By Christopher Johnson
LONDON (Reuters) - Oil prices steadied on Thursday, holding onto most recent gains, supported by OPEC-led supply cuts, tension in the Middle East and lower U.S. production.
Brent crude was down 20 cents at $57.95 a barrel by 0745 GMT, still around 30 percent above mid-year levels.
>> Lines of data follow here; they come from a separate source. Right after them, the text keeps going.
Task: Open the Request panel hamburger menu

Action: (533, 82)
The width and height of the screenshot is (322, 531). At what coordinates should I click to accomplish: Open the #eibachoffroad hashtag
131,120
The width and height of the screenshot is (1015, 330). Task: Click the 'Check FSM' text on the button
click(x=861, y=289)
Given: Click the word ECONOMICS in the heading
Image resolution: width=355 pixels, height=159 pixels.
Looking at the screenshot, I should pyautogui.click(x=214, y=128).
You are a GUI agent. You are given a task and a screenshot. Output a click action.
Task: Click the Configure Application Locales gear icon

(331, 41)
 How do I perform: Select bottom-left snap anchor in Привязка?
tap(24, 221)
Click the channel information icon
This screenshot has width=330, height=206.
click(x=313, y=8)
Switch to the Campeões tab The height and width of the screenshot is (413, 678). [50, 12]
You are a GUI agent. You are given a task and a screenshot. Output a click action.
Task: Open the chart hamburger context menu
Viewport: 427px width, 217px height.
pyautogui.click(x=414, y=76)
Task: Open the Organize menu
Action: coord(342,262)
U.S. light crude was 20 cents lower at $51.84, almost 25 percent higher than its lows in June.
"The oil market is tightening gradually," said Tamas Varga, analysts at London brokerage PVM Oil Associates.
"OPEC is expected to roll over output restrictions for another nine months, supplies are at risk in the Middle East and U.S. inventories are falling."
The U.S. Energy Information Administration said on Wednesday that U.S. crude inventories fell by 5.7 million barrels in the week to Oct. 13, to 456.49 million barrels.
U.S. output slumped by 11 percent from the previous week to 8.4 million barrels per day (bpd), its lowest since June 2014 as production was shut in by a hurricane.
Instability in the Middle East has increased risks to supply from key oil producing areas.
"The 'Fragile Five' petrostates - Iran, Iraq, Libya, Nigeria and Venezuela - continue to see supply disruption potential, with northern Iraq crude exports at risk due to an escalation of tensions between the (Kurdistan Regional Government), Baghdad and Turkey, while the United States has decertified the 2015 Iran nuclear deal," U.S. bank Citi said.
Iraqi Kurdistan's oil exports more than halved to 225,000 bpd on Wednesday as Iraqi military retook some of the biggest fields from Kurdistan's Peshmerga forces.
"Geopolitical risk has returned to the oil market ... As a result, we have raised our ICE Brent forecast for 4Q17 from $45 per barrel to $52," Dutch bank ING said on Thursday.
U.S. President Donald Trump last week refused to certify Iran's compliance over a nuclear deal, leaving Congress 60 days to decide further action against Tehran.
During the previous round of sanctions against Iran, around 1 million bpd of oil was cut from markets.
Analysts say crude supply should keep tightening if the Organization of the Petroleum Exporting Countries and partners, including Russia, extend as expected a deal to curb production through next year.
"OPEC is desperate to bring the market into equilibrium and mop up as much of the excess stockpiles ... I am expecting OPEC and Russia to agree on a further 9-month extension to production cuts," said Shane Chanel at ASR Wealth Advisers.